### [ACTIVITY]
Format the data from the line containing "has width=1340, height=780." through the line containing "(509, 427).", both included, as a Markdown table with the columns Row and Line, one line per row and blank lines left out. Leave the pictures out of the answer.
*** RECORDS TO USE Section Begins ***
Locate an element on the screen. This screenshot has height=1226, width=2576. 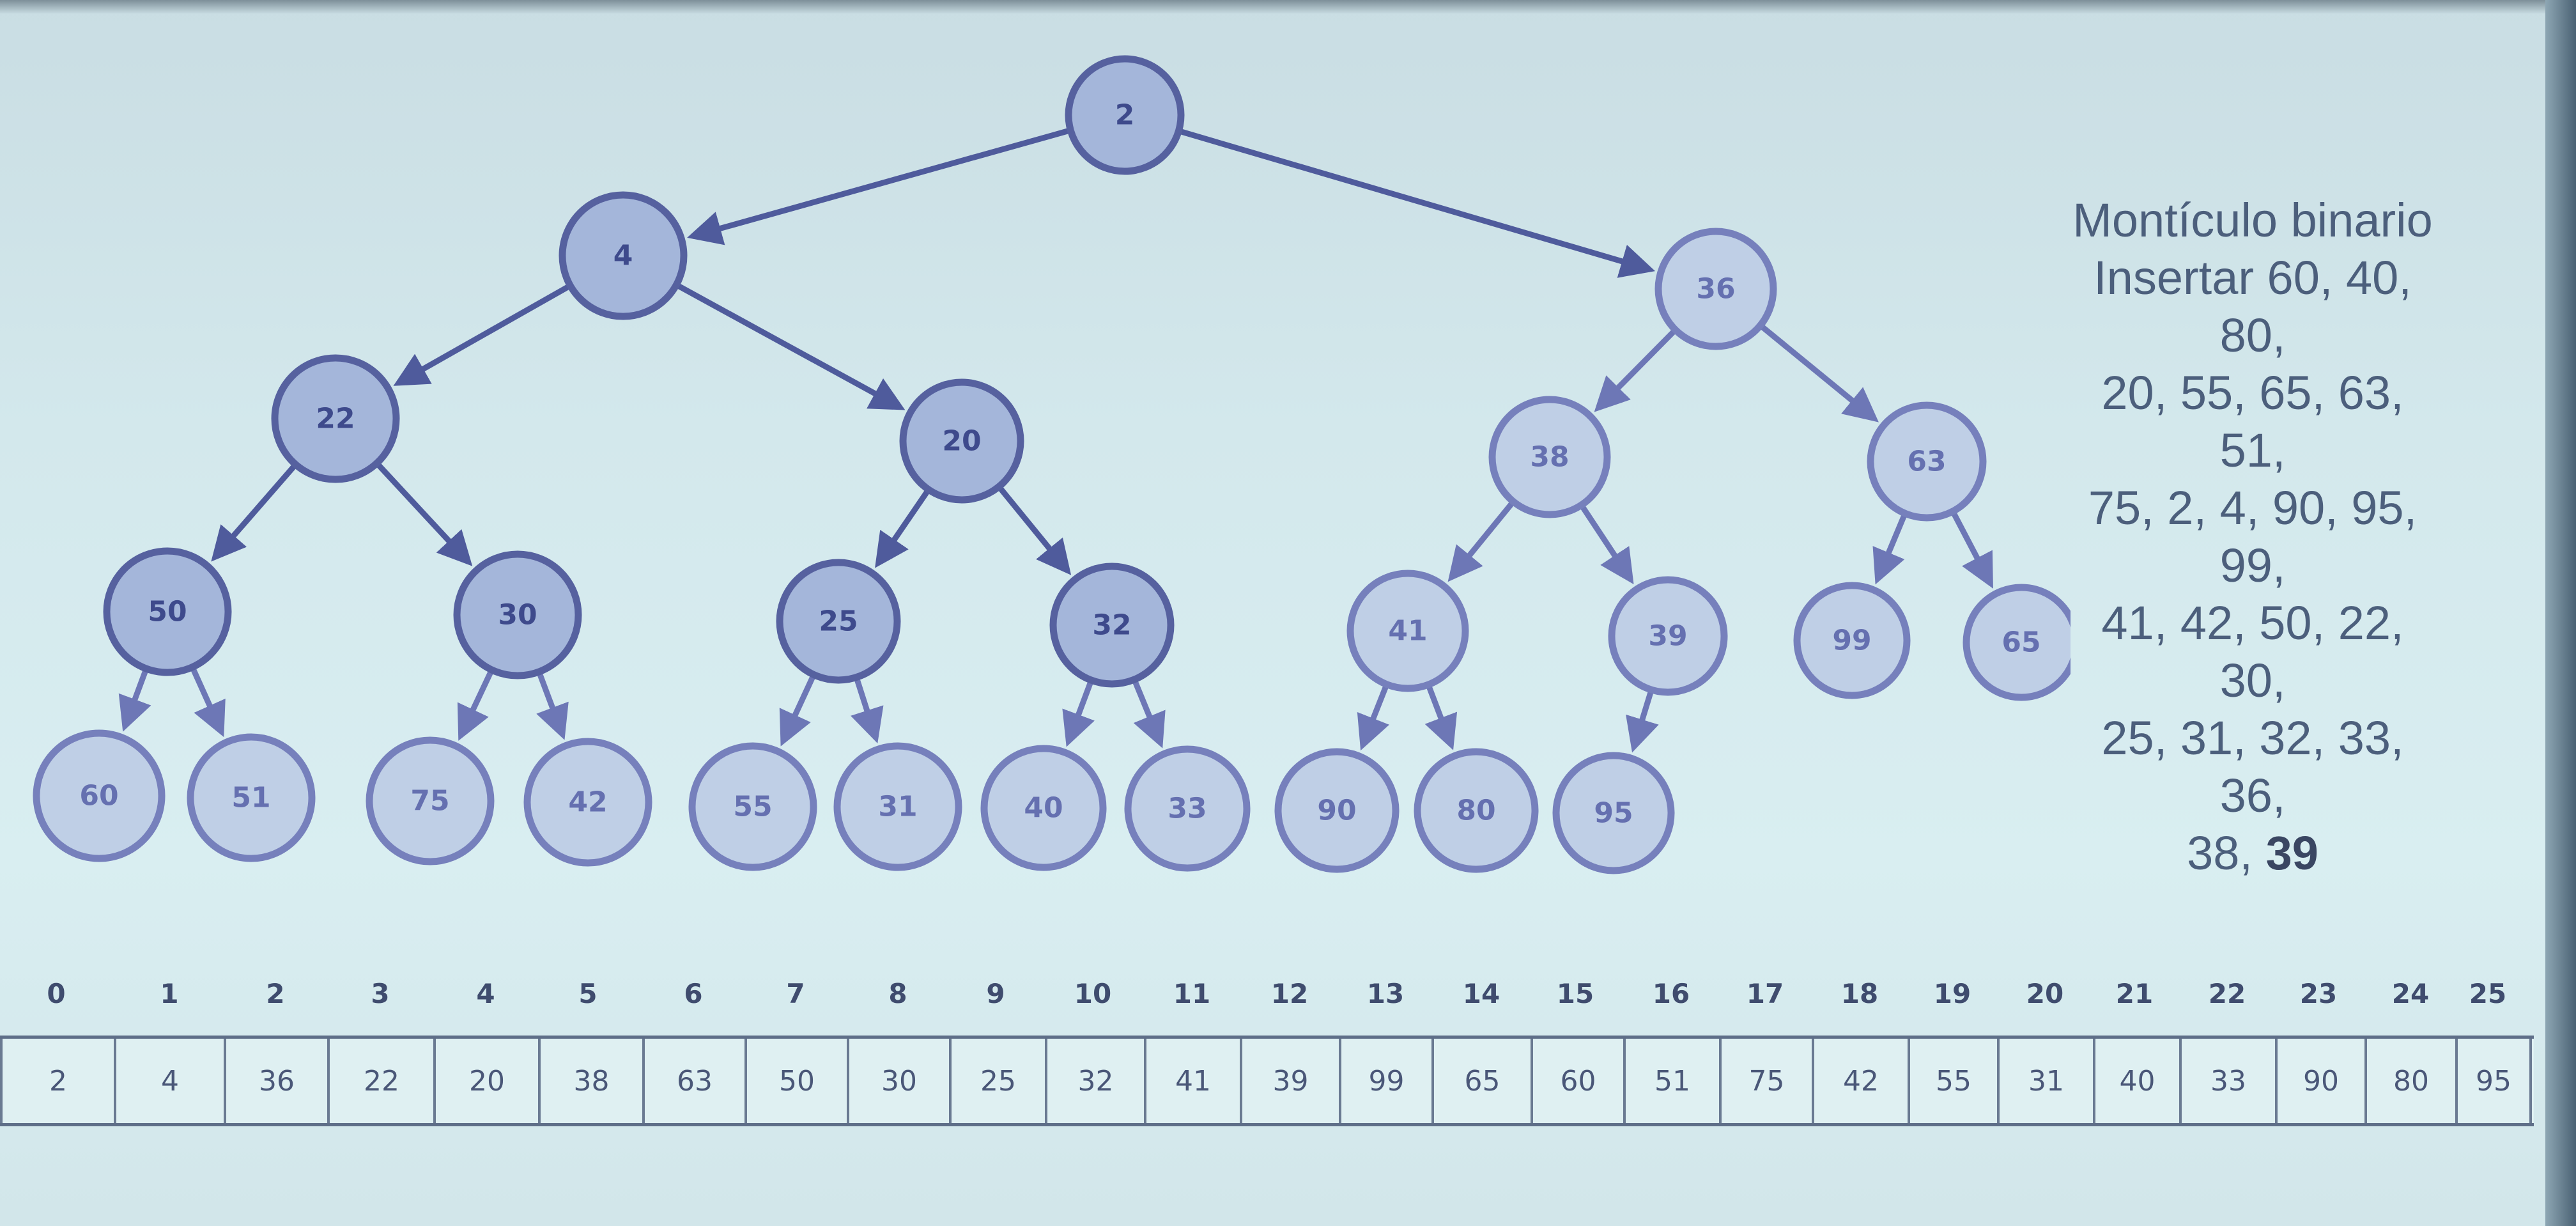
*** RECORDS TO USE Section Ends ***
*** RECORDS TO USE Section Begins ***
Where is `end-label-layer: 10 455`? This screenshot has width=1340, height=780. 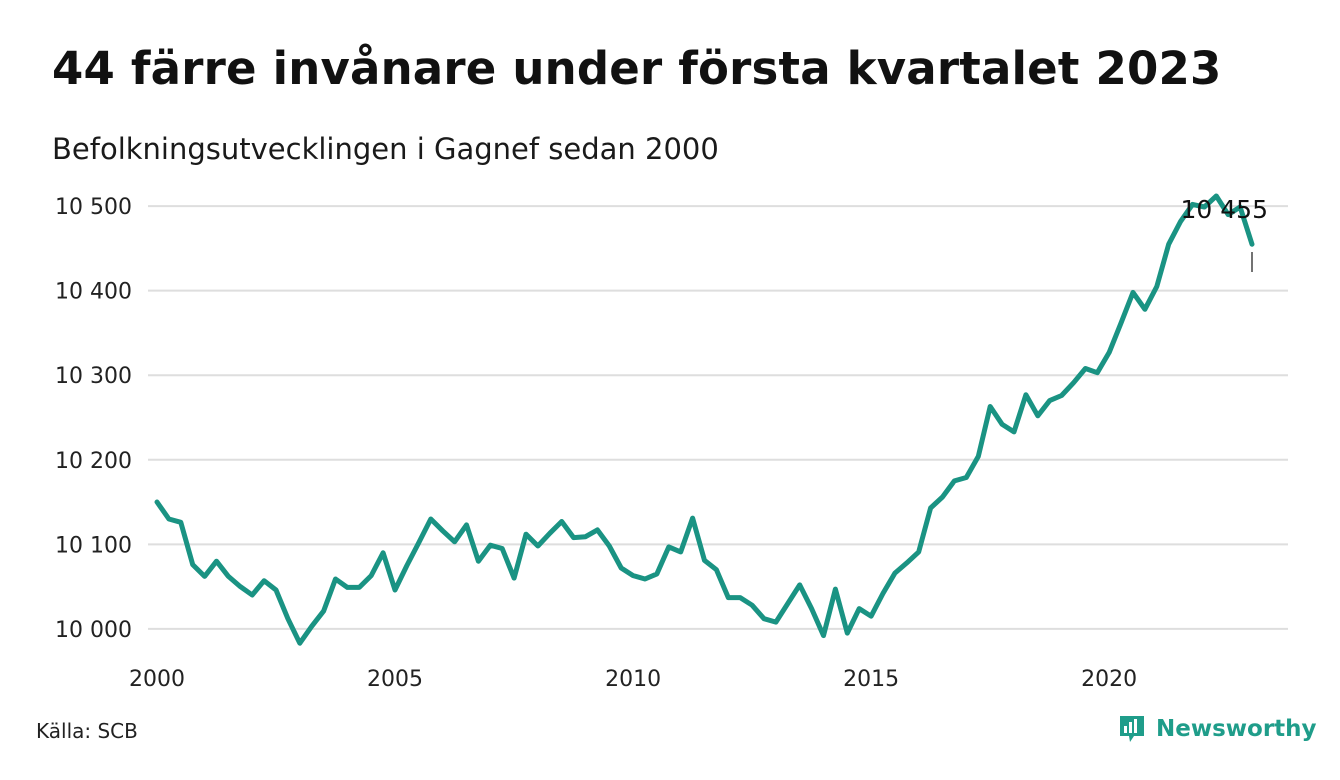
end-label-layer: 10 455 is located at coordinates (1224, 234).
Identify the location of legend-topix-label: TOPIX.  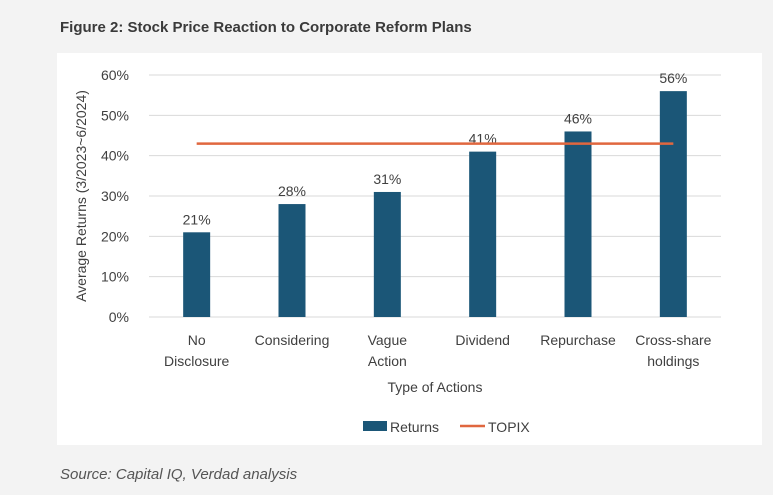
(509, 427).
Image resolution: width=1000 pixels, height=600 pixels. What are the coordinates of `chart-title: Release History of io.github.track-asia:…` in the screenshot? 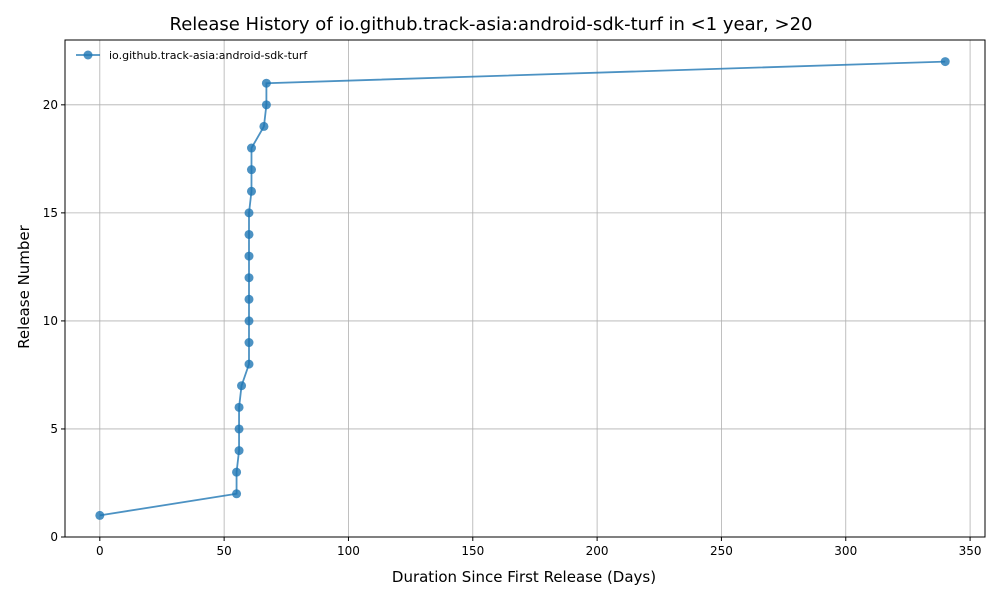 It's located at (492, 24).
*** RECORDS TO USE Section Ends ***
*** RECORDS TO USE Section Begins ***
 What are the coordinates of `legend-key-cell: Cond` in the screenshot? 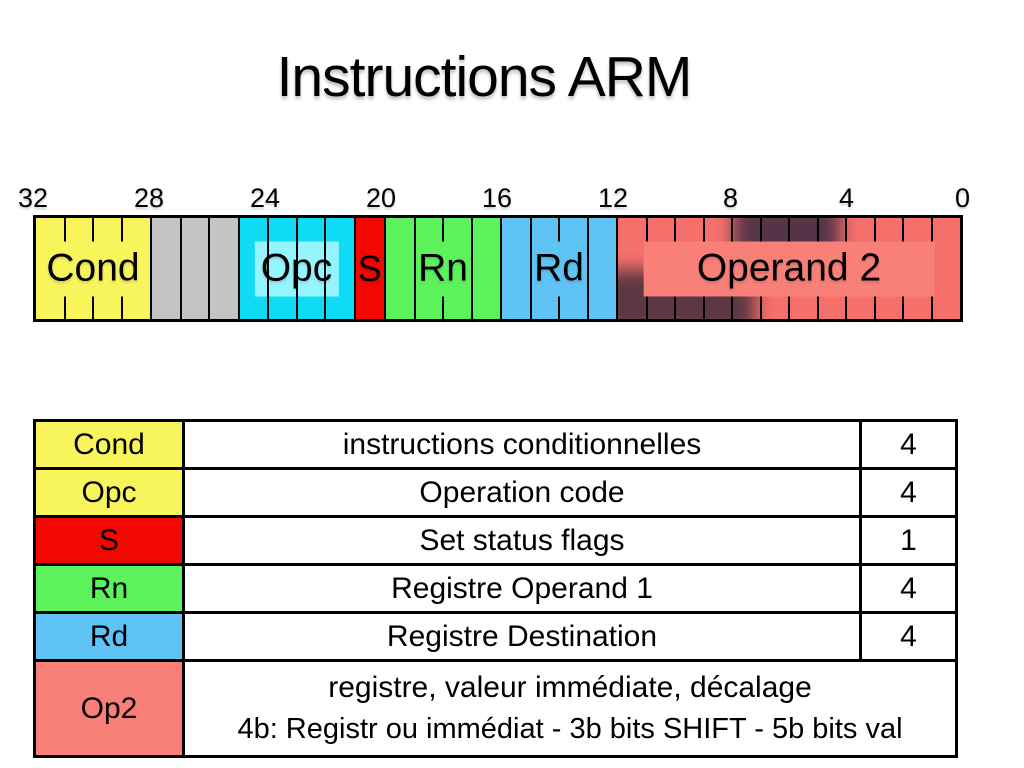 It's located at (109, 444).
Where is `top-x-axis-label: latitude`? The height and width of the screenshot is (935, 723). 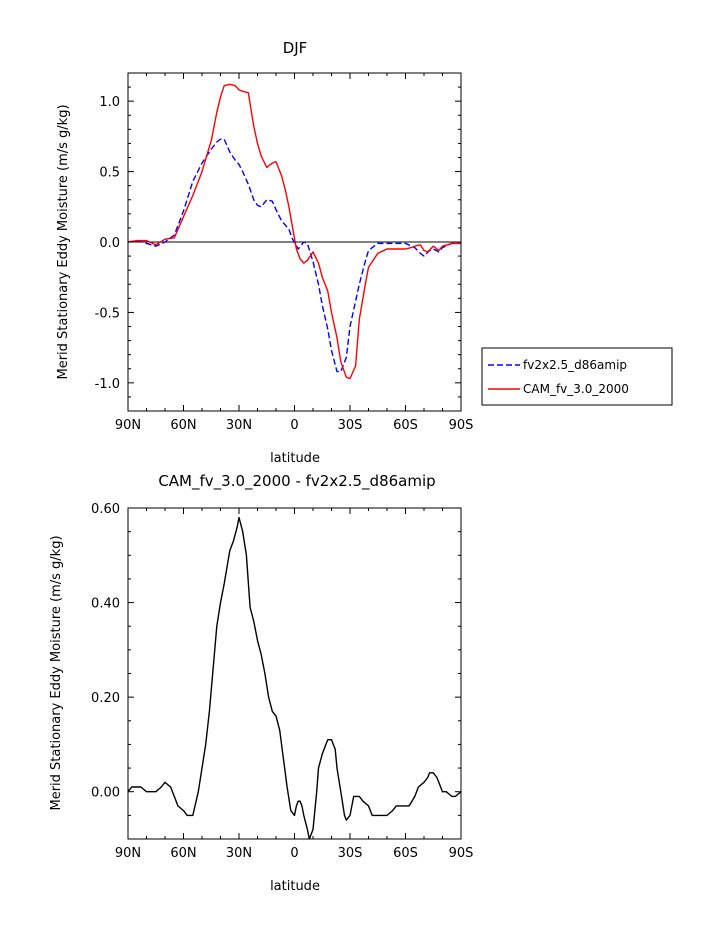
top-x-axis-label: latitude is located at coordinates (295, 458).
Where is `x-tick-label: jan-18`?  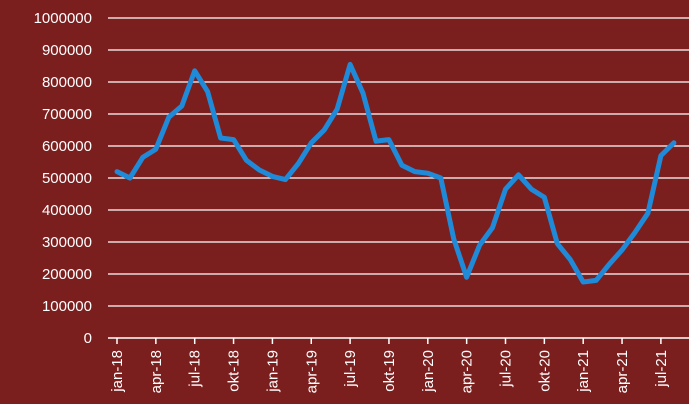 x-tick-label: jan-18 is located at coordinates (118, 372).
*** RECORDS TO USE Section Ends ***
### [SOLUTION TO THE PROBLEM]
| Row | Line |
|---|---|
| 1 | Where is `end-label-layer: 10 455`? This screenshot has width=1340, height=780.  |
| 2 | end-label-layer: 10 455 is located at coordinates (1224, 234). |
| 3 | Identify the location of legend-topix-label: TOPIX.   |
| 4 | (509, 427). |